Das Phänomen des deutschen Tennisclubs – Dieter Hildebrandts Buch über den weißen Sport

Von Bernd Berke

Frankfurt. Auch der Kabarettist Dieter Hildebrandt („Scheibenwischer“) zählt zu den Autoren, die auf der Buchmesse eine Novität vorstellen. Im Rahmen der dtv-Taschenbuchreihe „Philosophie der Passionen“ hat er seine Leidenschaft für den Tennissport beschrieben. Die Westfälische Rundschau sprach mit ihm darüber – und übers Kabarett.

Warum kommt aus Ihrer Feder ein Buch über Tennis?

Dieter Hildebrandt: Da gab es diese Buchreihe. Dem Verlag fiel ein, mich anzurufen, ob ich auch eine Leidenschaft hätte. Ich war so leichtfertig zu sagen: Ja, Tennis. Sie haben mich darin bestärkt, ich habe mich überreden lassen. Und ich wusste ja auch schon, worüber ich schreiben wollte: Über ein Segment unseres Gesellschaftslebens – die Tennisclubs. Man kann die deutsche Geschichte schließlich auch aus dieser Perspektive betrachten.

Also ist es weniger ein Sport- als ein Gesellschaftsbuch?

Hildebrandt: Genau. Es ist doch hochinteressant, was auf den Tennisplätzen so passiert. Welche Gemeinheiten, welche Boshaftigkeiten! Und was für ein gesellschaftlicher Sud auf den Terrassen, in den Cafeterias von Tennis-Clubs… Und wenn man zurückblickt, findet man in München einen Club, der schon im Jahre 1935 verkündet hat, er sei als erster deutscher Tennisverein „judenfrei“…

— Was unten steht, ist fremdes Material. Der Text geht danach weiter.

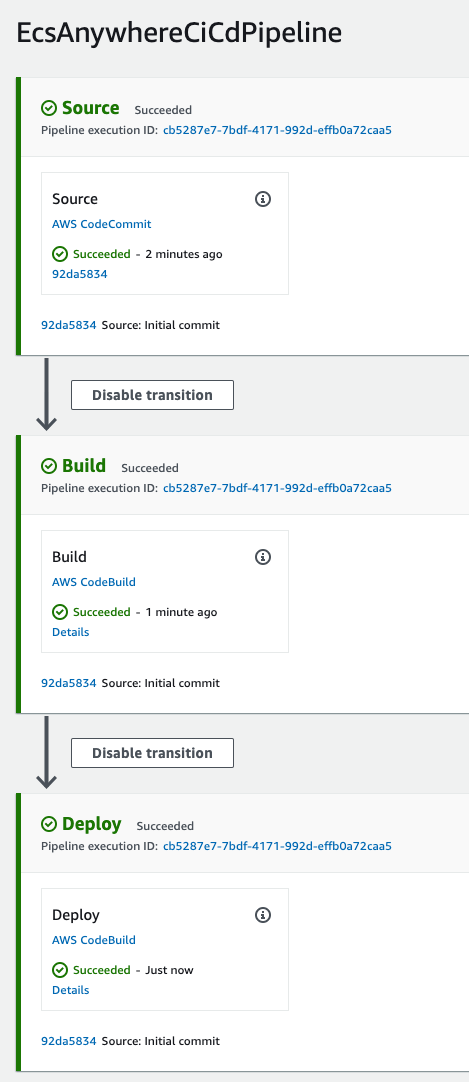Open Source stage pipeline execution ID link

Aber der Sport fasziniert Sie trotz allem?

Hildebrandt: Unbedingt. Besonders in der Zeit, als Steffi Graf und Boris Becker so gut waren. Ich war mehrmals als Zuschauer in Wimbledon. Für John McEnroe gegen Björn Borg habe ich sogar Theaterkarten verfallen lassen. Aber mich fasziniert auch der alte Sportsgeist eines Gottfried von Cramm, der einen Wimbledon-Sieg verschenkte, weil er so ehrlich war. Und das Publikum damals! Sie haben noch nicht gejohlt und gekreischt wie beim Rock-Konzert. Inzwischen hat sich das Ganze im Fernsehen ja auch totgesendet.

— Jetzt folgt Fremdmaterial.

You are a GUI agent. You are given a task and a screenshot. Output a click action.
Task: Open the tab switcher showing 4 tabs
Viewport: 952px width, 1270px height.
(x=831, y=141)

Kurzer Themenschwenk in Ihr eigentliches Gebiet: Hat es das Kabarett unter Schröder schwerer als unter Kohl?

Hildebrandt: Nein, überhaupt nicht. Sie machen ja die gleiche Politik. Diese neue Regierung ist so schnell alt geworden. Ein Kabarett-Thema könnte sein, wie der Kanzler sich an der Macht festklammert. Oder ob er irgendwann die Vertrauensfrage stellt und sagt: Das war wohl nichts mit uns. Aber haben Sie schon mal einen Politiker gesehen, der sagt: Ich habe mich geirrt?

Und ein Streit wie der zwischen Oskar Lafontaine und Günter Grass? Gibt der etwas her?

Hildebrandt: Naja, wenn man an dem Abend auftritt, benutzt man das für ein paar Pointen. Aber es ist nichts von Dauer. Grass ist eben manchmal unwirsch.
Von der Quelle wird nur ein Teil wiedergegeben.